** start of Given records **

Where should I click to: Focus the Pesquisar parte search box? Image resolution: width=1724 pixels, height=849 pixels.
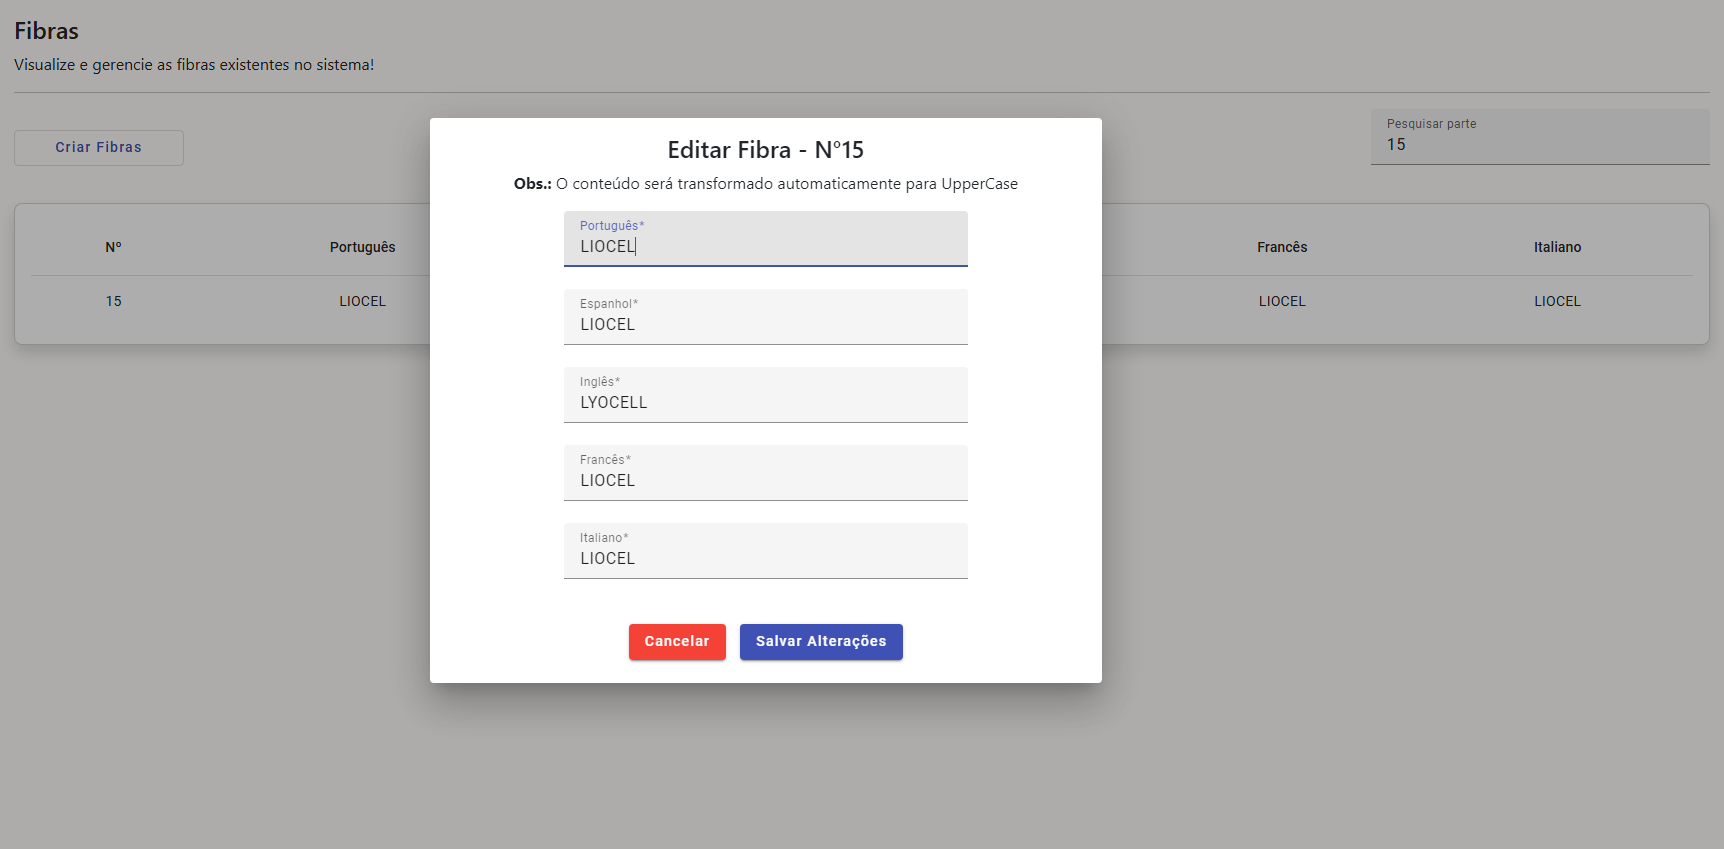coord(1539,144)
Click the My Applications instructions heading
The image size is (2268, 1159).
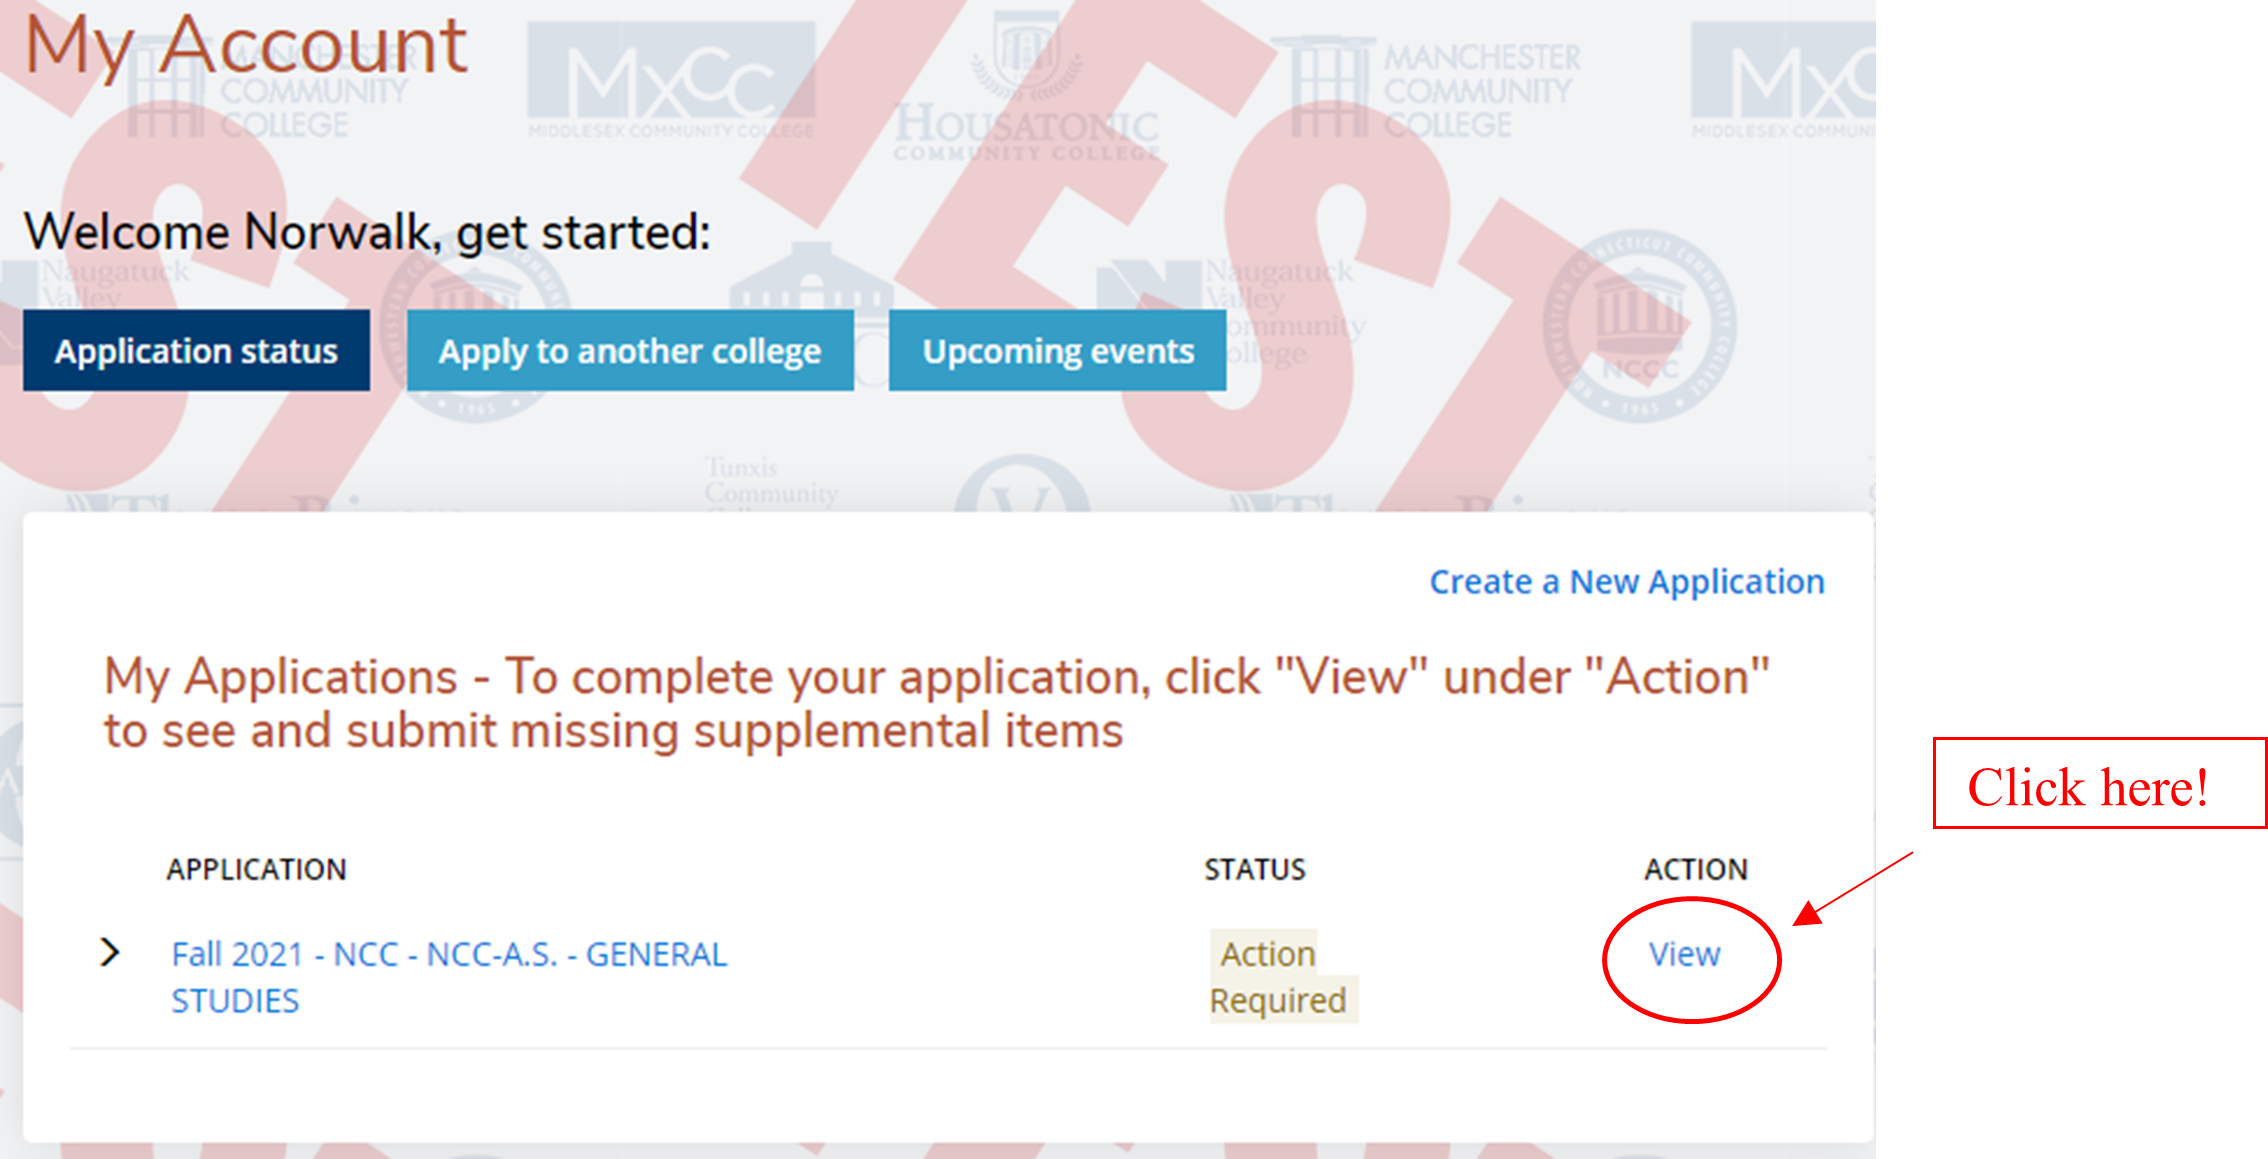[x=937, y=704]
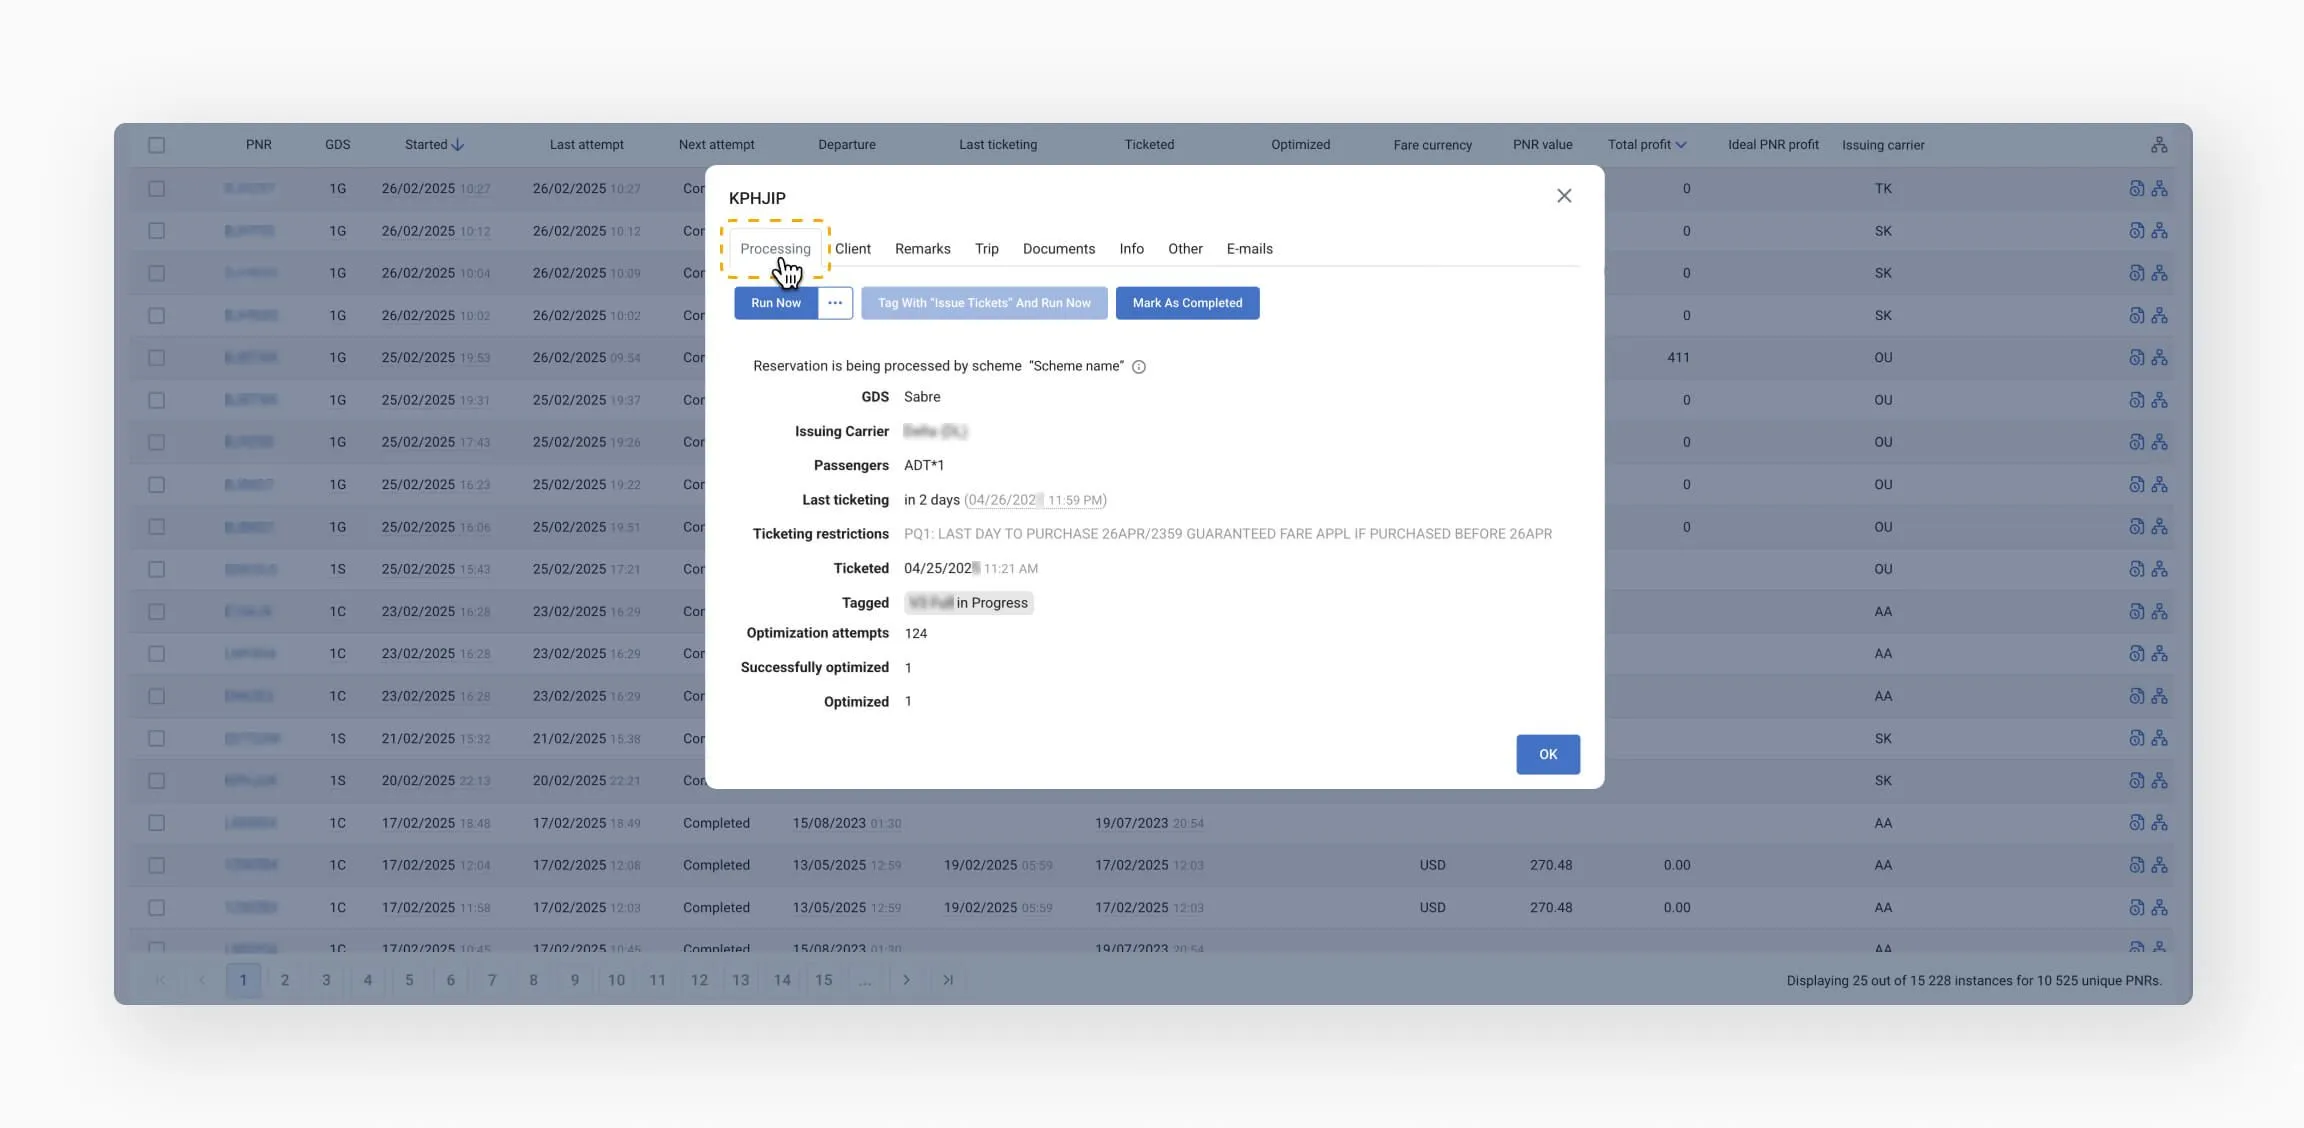Toggle select-all checkbox in table header

[x=157, y=145]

** end of Given records **

▸ Directions for this task: Write out all the entries again, swapping "search box" for "search field" and changing nothing else, and leave the pictures out.

▸ Expected output:
Where should I click to: Focus the Pesquisar parte search field? Image resolution: width=1724 pixels, height=849 pixels.
coord(1539,144)
Click the My Applications instructions heading
The image size is (2268, 1159).
[x=937, y=704]
Toggle select-all checkbox in table header

[x=157, y=145]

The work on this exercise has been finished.